### Instructions for the task:
Write out the material word for word. Begin with its first line and stop after the line that contains "click(x=1781, y=1034)".

** Start Excerpted records **

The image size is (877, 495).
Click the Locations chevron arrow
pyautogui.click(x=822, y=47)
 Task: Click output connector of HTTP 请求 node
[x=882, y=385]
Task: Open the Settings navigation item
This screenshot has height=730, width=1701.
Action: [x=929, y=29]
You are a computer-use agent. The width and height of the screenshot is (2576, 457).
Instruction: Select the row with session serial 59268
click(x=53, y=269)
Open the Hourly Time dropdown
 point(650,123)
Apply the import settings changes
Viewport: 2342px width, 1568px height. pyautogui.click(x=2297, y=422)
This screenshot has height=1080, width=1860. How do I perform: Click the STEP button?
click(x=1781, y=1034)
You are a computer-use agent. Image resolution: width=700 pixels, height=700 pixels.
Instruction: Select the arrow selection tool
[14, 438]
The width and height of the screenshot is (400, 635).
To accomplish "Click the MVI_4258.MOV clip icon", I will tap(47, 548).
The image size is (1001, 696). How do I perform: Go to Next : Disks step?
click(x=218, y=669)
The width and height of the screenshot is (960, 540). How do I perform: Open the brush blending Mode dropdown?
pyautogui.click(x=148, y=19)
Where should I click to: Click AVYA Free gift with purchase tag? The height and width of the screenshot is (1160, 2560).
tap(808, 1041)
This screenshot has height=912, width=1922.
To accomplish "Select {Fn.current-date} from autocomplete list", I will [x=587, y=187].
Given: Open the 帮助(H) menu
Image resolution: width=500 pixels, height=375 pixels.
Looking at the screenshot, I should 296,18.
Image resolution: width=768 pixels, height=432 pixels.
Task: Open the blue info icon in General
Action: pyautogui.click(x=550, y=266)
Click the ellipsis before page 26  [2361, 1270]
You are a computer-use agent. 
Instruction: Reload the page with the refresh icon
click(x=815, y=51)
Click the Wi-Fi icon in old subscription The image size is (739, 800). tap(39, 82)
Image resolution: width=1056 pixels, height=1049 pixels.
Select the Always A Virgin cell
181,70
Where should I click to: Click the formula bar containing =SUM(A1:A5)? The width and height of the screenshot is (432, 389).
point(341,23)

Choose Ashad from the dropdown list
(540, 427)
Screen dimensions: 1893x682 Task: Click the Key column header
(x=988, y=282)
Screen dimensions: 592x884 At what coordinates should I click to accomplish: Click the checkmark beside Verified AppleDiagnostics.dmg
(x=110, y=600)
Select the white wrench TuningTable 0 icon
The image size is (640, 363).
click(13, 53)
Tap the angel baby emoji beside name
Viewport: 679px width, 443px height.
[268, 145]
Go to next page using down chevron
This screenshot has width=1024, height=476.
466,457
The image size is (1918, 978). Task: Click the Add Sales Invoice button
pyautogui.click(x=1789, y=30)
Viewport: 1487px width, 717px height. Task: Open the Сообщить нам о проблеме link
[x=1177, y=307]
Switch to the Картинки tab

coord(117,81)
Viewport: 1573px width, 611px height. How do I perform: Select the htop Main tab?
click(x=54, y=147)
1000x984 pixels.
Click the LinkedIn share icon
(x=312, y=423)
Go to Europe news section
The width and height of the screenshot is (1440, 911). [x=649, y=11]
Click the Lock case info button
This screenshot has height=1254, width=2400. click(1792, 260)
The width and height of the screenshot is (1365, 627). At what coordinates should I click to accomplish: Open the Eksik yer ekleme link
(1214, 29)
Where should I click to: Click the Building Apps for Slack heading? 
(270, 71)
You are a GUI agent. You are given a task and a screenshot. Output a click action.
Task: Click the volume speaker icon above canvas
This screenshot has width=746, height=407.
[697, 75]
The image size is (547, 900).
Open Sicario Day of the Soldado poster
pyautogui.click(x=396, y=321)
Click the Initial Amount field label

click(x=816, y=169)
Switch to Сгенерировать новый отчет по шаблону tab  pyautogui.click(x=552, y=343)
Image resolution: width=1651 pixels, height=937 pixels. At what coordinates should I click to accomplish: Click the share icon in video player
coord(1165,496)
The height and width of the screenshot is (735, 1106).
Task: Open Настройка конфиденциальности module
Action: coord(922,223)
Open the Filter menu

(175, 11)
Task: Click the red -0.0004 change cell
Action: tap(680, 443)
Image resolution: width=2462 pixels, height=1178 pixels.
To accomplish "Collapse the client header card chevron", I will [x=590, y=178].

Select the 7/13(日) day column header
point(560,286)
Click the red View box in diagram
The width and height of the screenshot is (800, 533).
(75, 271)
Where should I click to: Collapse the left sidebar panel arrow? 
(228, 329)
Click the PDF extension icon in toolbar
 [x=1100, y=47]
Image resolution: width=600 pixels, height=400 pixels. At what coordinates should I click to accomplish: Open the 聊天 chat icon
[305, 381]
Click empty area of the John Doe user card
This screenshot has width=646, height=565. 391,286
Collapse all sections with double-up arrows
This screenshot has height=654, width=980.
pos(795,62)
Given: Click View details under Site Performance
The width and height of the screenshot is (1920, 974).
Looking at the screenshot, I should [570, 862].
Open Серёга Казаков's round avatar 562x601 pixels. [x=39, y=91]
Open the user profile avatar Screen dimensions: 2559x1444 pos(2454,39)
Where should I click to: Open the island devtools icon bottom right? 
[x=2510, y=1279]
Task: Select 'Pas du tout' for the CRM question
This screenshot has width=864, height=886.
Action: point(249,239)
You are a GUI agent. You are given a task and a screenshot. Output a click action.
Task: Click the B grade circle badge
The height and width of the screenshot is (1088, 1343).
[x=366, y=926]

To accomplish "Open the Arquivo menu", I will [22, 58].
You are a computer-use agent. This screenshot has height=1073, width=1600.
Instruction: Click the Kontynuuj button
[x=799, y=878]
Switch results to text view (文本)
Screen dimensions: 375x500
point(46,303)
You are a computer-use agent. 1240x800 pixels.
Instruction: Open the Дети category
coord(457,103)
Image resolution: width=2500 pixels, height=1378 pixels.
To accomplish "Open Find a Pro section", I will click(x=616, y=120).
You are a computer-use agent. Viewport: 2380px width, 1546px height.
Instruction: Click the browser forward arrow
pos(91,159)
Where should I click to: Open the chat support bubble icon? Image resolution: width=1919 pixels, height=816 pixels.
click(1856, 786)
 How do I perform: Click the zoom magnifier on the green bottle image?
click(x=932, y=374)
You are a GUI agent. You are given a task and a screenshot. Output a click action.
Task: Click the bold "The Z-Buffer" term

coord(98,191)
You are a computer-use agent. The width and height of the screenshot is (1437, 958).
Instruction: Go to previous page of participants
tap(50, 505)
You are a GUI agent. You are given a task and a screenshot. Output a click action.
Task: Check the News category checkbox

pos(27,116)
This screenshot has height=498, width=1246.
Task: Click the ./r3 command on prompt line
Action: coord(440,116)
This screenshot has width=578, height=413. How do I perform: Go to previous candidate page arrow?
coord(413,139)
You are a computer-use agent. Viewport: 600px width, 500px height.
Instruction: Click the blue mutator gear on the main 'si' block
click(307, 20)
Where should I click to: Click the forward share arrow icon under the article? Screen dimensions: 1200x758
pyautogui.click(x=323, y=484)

** End Excerpted records **

### Exercise response:
The image size is (877, 495).
Click the Locations chevron arrow
pyautogui.click(x=822, y=47)
 Task: Click output connector of HTTP 请求 node
[x=882, y=385]
Task: Open the Settings navigation item
This screenshot has height=730, width=1701.
Action: [x=929, y=29]
You are a computer-use agent. The width and height of the screenshot is (2576, 457).
Instruction: Select the row with session serial 59268
click(x=53, y=269)
Open the Hourly Time dropdown
 point(650,123)
Apply the import settings changes
Viewport: 2342px width, 1568px height. pyautogui.click(x=2297, y=422)
This screenshot has height=1080, width=1860. How do I perform: Click the STEP button?
click(x=1781, y=1034)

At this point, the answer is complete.